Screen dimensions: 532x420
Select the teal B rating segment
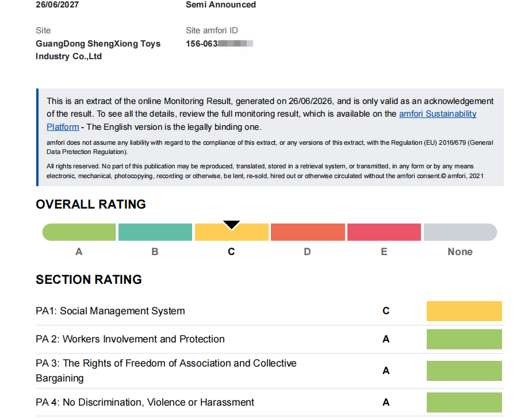155,232
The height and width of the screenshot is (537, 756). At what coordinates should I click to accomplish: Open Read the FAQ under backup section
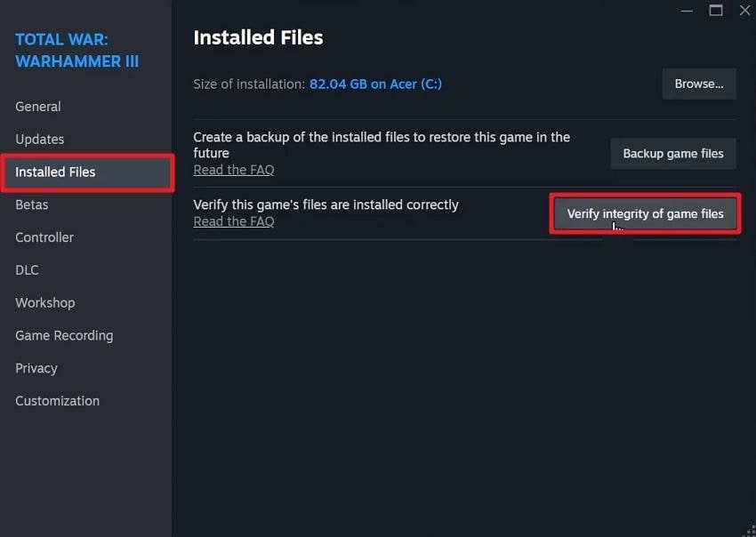(x=234, y=169)
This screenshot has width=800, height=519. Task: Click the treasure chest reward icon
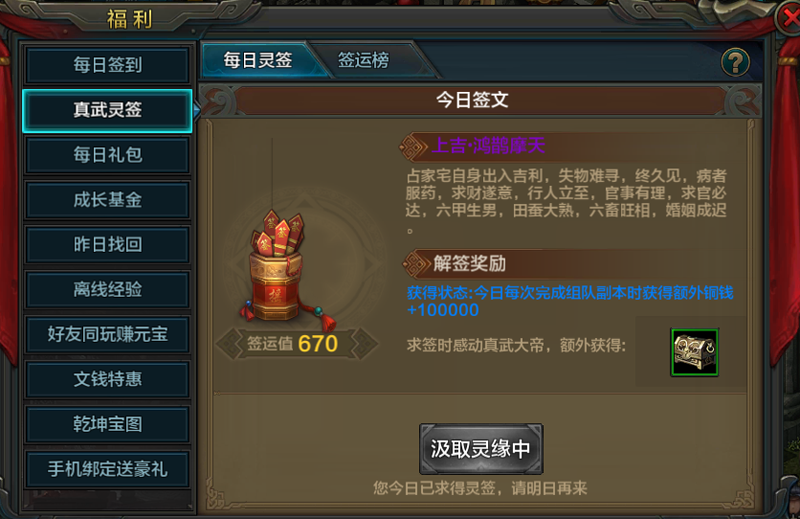(694, 352)
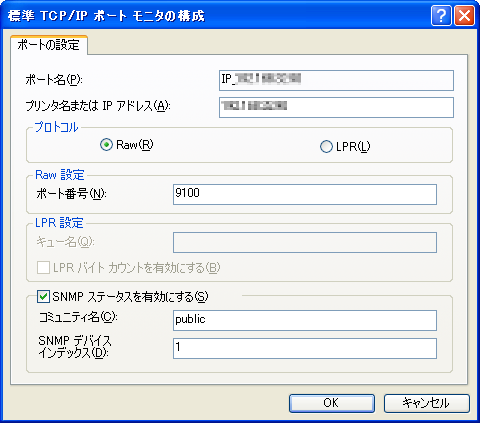Click the help question mark icon
Image resolution: width=480 pixels, height=423 pixels.
[x=441, y=16]
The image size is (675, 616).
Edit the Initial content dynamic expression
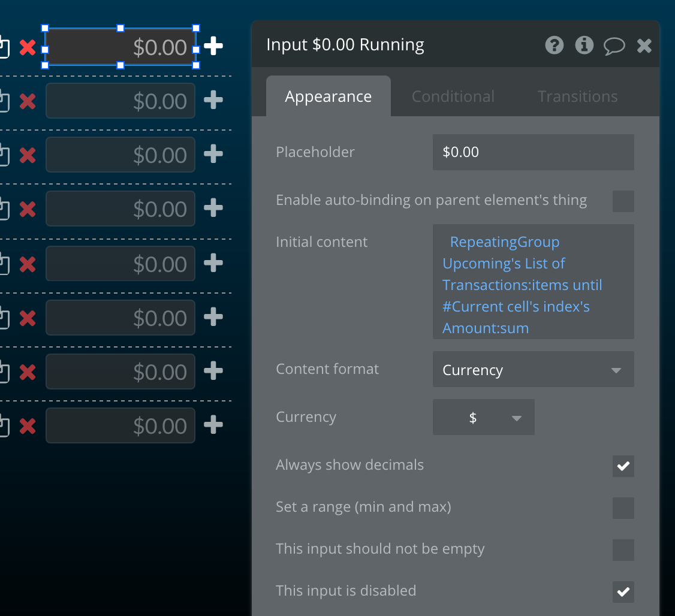(533, 282)
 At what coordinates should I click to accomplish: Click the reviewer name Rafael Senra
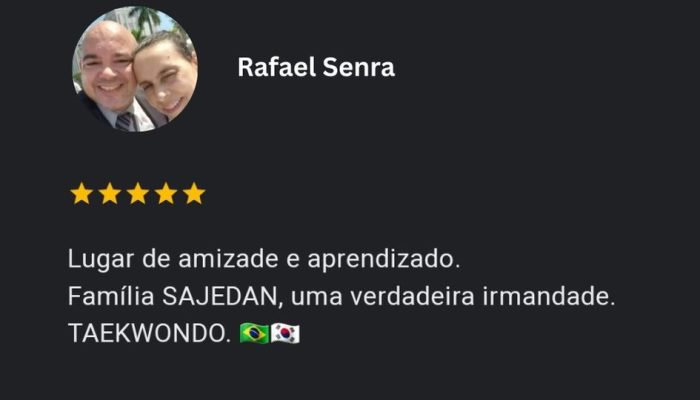click(316, 67)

----------------

**What is required**.
Once the pictures are set aside, output all of the data above verbatim.

**Solution to this problem**.
Screen dimensions: 532x420
Select the teal B rating segment
155,232
The height and width of the screenshot is (537, 756). At what coordinates should I click to accomplish: Open Read the FAQ under backup section
(x=234, y=169)
This screenshot has width=800, height=519. Task: Click the treasure chest reward icon
(694, 352)
Click the help question mark icon
Image resolution: width=480 pixels, height=423 pixels.
[x=441, y=16]
The image size is (675, 616).
Edit the Initial content dynamic expression
(533, 282)
 At what coordinates should I click to accomplish: Click the reviewer name Rafael Senra
click(316, 67)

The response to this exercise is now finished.